*ATTIVITÀ DA SVOLGERE*: Nel brano proposto, chi giunge come sostituto di don Gonzalo dopo la sua rimozione dalla carica?

*BRANO PROPOSTO*:
- - - - - - -

Trascorrono così l'inverno e la primavera e il tribunale della
sanità, temendo un contagio, propone di provvedere alla salute
pubblica radunando tutti gli accattoni, sani e malati, nel
lazzaretto.
Qui i ricoverati salgono presto a cifre incredibili. La
promiscuità, la malnutrizione e la scarsità d'acqua vi fanno
alla fine scoppiare il contagio.
Il tribunale prende a questo punto lo sconsiderato provvedimento
di far uscire dal lazzaretto quelli che appaiono sani. Questi
fuggono via "con una gioia furibonda" e vanno a portare
malattie nella città.
Intanto, sui campi le messi maturano e la carestia cessa, ma
all'autunno giunge un nuovo flagello: la peste.
Manzoni inserisce a questo punto altre notazioni storiche. Don Gonzalo abbandona
l'assedio di Casale dopo la disfatta del duca di Savoia.
L'imperatore Ferdinando, visto che Carlo Gonzaga non lascia i
territori di Mantova, invia un esercito per scacciarlo.
Alessandro Tadino, medico milanese, fa presente a don Gonzalo che
l'esercito che si accinge a calare nel ducato potrebbe diffondere
la peste, ma il governatore risponde che i motivi di guerra per
cui i soldati vengono mobilitati sono più importanti delle
dicerie sul contagio.
Don Gonzalo, inetto e nocivo ai suoi governati, viene rimosso
poco dopo dalla carica, forse per il procedere negativo della
guerra, forse per la fame che ha fatto soffrire al popolo.
Esce da Milano accompagnato dalla sua scorta e vilipeso dalla
folla.
Giunge, come suo sostituto, il marchese Ambrogio Spinola, un
generale italiano al servizio dello straniero.
Nel settembre del 1629 l'esercito imperiale entra nel ducato di
Milano. Si tratta in gran parte di soldati di ventura che
vogliono far bottino e devastano il ducato e la città.

- - - - - - -

*DATI*:
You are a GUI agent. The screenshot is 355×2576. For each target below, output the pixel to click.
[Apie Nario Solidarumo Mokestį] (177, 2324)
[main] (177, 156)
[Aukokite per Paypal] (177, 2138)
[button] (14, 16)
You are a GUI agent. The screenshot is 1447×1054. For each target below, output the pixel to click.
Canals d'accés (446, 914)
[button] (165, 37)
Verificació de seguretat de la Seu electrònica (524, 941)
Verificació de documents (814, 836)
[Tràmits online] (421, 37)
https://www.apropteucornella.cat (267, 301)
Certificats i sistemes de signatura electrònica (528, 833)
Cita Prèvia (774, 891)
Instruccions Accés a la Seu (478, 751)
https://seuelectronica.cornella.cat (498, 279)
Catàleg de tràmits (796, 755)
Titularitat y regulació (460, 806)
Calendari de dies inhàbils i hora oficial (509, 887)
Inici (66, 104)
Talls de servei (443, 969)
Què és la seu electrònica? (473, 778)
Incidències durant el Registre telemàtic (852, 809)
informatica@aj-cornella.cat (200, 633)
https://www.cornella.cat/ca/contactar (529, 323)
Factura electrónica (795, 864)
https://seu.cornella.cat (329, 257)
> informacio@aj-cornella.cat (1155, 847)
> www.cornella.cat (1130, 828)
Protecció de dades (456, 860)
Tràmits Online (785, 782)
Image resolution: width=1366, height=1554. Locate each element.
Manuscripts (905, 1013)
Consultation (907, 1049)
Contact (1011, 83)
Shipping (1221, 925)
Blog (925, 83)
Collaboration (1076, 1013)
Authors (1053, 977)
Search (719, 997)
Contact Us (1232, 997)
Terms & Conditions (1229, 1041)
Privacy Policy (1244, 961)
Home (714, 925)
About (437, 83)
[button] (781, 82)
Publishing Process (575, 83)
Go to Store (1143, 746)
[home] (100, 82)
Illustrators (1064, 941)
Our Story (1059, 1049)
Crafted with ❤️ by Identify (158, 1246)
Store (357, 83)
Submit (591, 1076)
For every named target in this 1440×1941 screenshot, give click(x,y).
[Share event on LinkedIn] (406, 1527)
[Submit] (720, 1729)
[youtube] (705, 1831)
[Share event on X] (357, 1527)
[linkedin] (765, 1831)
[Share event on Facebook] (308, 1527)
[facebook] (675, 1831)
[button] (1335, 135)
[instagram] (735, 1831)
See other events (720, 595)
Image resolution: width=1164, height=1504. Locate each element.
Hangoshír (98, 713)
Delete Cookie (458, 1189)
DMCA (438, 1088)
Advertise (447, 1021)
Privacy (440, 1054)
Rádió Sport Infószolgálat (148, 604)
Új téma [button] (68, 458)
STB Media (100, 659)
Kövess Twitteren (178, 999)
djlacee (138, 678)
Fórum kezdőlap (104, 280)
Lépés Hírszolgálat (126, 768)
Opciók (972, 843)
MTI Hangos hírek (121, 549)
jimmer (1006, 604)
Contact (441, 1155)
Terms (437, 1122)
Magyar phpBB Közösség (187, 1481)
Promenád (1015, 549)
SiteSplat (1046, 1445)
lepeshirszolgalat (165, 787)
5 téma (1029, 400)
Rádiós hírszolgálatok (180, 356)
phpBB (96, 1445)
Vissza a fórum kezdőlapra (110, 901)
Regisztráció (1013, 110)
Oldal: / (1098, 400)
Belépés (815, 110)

- - - - - - -

*SPAZIO RISPOSTA*: Il marchese Ambrogio Spinola, un generale italiano al servizio dello straniero.